According to the Federal Highway Administration, of the nearly 6 million vehicle accidents that occur every year in the U.S., close to one quarter of them are weather-related (precipitation, fog, etc.). Many weather-related accidents in Florida occur because of two main reasons: worn-out brakes and bald tires. These are exacerbated by the fact that Florida does not require yearly vehicle inspections, contrary to the policy of many other states. Severely worn brakes require the driver to apply pressure to the brakes that is greater than normal, in order for the vehicle to stop safely.
As a result, vehicles with worn brakes also take longer to stop. Since the roads become much more slippery when wet, having worn brakes will increase the risk of getting into an accident. Bald tires are those that have been severely worn out, with minimal (if any) thread remaining. A lack of thread on the tires means they won’t be able to grip the road’s surface as well as a normal tire. Bald tires also have an increased likelihood of blowing out or deflating.

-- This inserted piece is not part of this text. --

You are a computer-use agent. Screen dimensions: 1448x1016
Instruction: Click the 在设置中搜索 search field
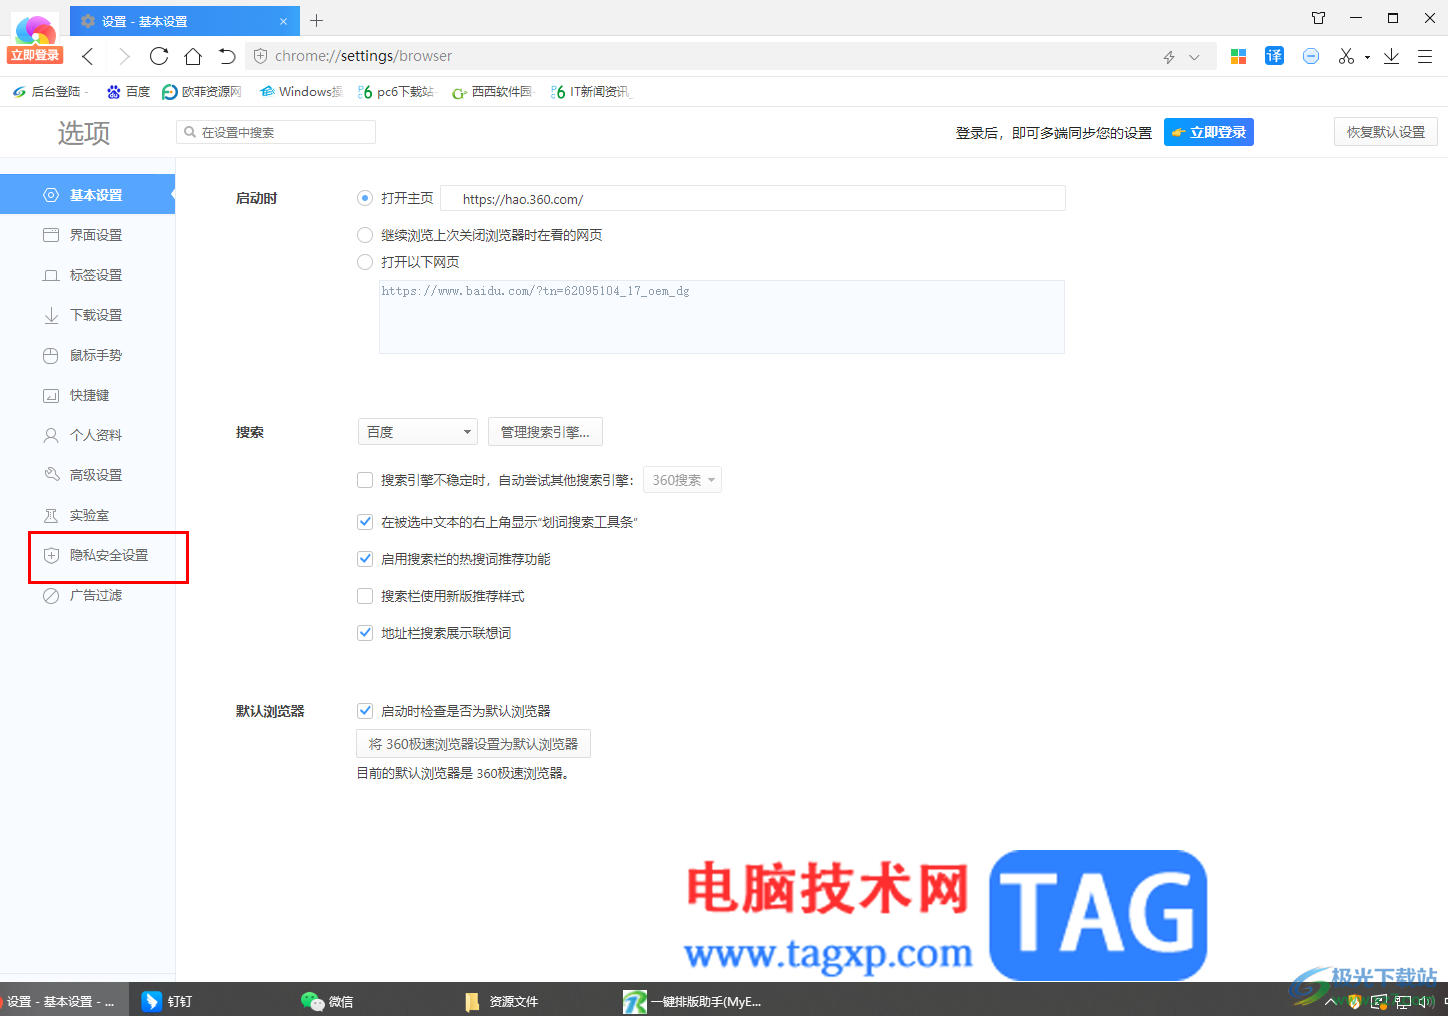(x=275, y=131)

Here are some quick tips you and your loved ones can follow in order to ensure safe driving in the winter:
- Routine vehicle maintenance – by ensuring that your vehicle’s tires and brakes are in full working order, you will decrease the risks associated driving in inclement weather, as you will have better control over your vehicle.
- Drive more slowly than normal – given the decreased friction on roads during/following periods of rain, it is better to be safe than sorry. Drive at a speed with which you feel comfortable with, given your vehicle’s condition and your ability to drive.
- Always drive with your lights on – this not only helps you see better in periods of low visibility, but it also helps other drivers see your vehicle.